I've mentioned in this space how much I admire George Orwell, not as much for his fiction (though
Coming up for Air is a good book and
1984 did what falls to very few books and invented a language) as for his essays and memoirs. The best of these, his masterpiece
Homage to Catalonia, is a moving long meditation on his role in the Spanish Civil War.
And yet anyone who has read Orwell's letters knows that in 1939 Victor Gollancz's well-meaning
Left Book Club rejected it, because Orwell was (presciently and bravely) an anti-Stalinist when much of England's left fully embraced Russia's leader. Another of Orwell's greatest books, The Road to Wigan Pier, the Club only accepted after revision that downplayed the book's criticism of certain socialists.

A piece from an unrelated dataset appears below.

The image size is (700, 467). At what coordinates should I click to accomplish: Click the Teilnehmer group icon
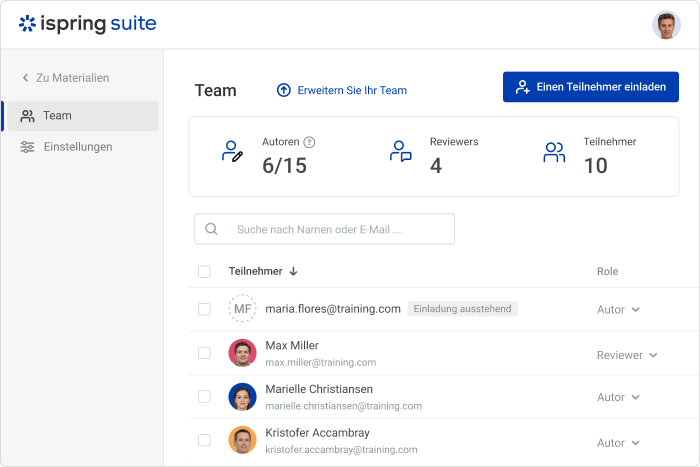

The Left Book Club's checkered history ran through my mind when I read the other day about the new
Progressive Book Club, which will apparently serve a similar purpose. In an age of fractured political movements, the people running the club would do well to remember that ideologies can infect and splinter the Left just as easily, perhaps even more easily, than the Right.
***
The good early reviews for
The September Society continue to pour in. Kirkus Reviews, notoriously the
most astringent of the pre-publication reviewers, devoted most of their review to a summary of the plot, but also called it "exciting and cerebral." I'm really proud of this book and hope it will prove to be a great August read.